Raw records
---------------

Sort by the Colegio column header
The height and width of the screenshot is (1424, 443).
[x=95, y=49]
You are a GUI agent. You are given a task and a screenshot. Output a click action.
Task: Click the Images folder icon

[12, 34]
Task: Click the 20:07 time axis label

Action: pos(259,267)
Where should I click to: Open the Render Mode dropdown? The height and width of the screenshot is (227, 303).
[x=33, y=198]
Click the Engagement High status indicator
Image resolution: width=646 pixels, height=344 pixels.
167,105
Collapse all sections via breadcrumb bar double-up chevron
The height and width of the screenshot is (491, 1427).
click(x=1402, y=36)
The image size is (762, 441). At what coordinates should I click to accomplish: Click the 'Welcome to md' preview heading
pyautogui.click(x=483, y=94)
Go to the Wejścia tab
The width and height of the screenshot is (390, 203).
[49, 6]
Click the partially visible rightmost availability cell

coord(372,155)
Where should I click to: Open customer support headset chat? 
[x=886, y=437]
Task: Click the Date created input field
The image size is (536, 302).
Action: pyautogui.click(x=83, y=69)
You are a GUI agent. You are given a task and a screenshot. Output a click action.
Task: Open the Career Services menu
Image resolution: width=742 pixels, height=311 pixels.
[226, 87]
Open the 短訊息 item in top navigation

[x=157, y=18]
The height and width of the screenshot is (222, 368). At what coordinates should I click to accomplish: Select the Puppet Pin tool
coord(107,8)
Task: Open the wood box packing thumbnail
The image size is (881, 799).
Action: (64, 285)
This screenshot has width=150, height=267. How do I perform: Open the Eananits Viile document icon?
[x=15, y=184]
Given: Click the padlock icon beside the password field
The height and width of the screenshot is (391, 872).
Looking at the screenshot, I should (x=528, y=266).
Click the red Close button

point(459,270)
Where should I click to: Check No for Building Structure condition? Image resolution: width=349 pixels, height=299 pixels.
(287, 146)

---------------

Problem description: Rewrite the listing with every "pixels" changed to "px", keeping everything else the same.

Reply to the task:
Sort by the Colegio column header
The height and width of the screenshot is (1424, 443).
[x=95, y=49]
You are a GUI agent. You are given a task and a screenshot. Output a click action.
Task: Click the Images folder icon

[12, 34]
Task: Click the 20:07 time axis label

Action: pos(259,267)
Where should I click to: Open the Render Mode dropdown? The height and width of the screenshot is (227, 303).
[x=33, y=198]
Click the Engagement High status indicator
Image resolution: width=646 px, height=344 px.
167,105
Collapse all sections via breadcrumb bar double-up chevron
The height and width of the screenshot is (491, 1427).
click(x=1402, y=36)
The image size is (762, 441). At what coordinates should I click to accomplish: Click the 'Welcome to md' preview heading
pyautogui.click(x=483, y=94)
Go to the Wejścia tab
The width and height of the screenshot is (390, 203).
[49, 6]
Click the partially visible rightmost availability cell

coord(372,155)
Where should I click to: Open customer support headset chat? 
[x=886, y=437]
Task: Click the Date created input field
The image size is (536, 302).
Action: pyautogui.click(x=83, y=69)
You are a GUI agent. You are given a task and a screenshot. Output a click action.
Task: Open the Career Services menu
Image resolution: width=742 px, height=311 px.
[226, 87]
Open the 短訊息 item in top navigation

[x=157, y=18]
The height and width of the screenshot is (222, 368). At what coordinates should I click to accomplish: Select the Puppet Pin tool
coord(107,8)
Task: Open the wood box packing thumbnail
The image size is (881, 799).
Action: (64, 285)
This screenshot has width=150, height=267. How do I perform: Open the Eananits Viile document icon?
[x=15, y=184]
Given: Click the padlock icon beside the password field
The height and width of the screenshot is (391, 872).
Looking at the screenshot, I should (x=528, y=266).
Click the red Close button

point(459,270)
Where should I click to: Check No for Building Structure condition? Image resolution: width=349 px, height=299 px.
(287, 146)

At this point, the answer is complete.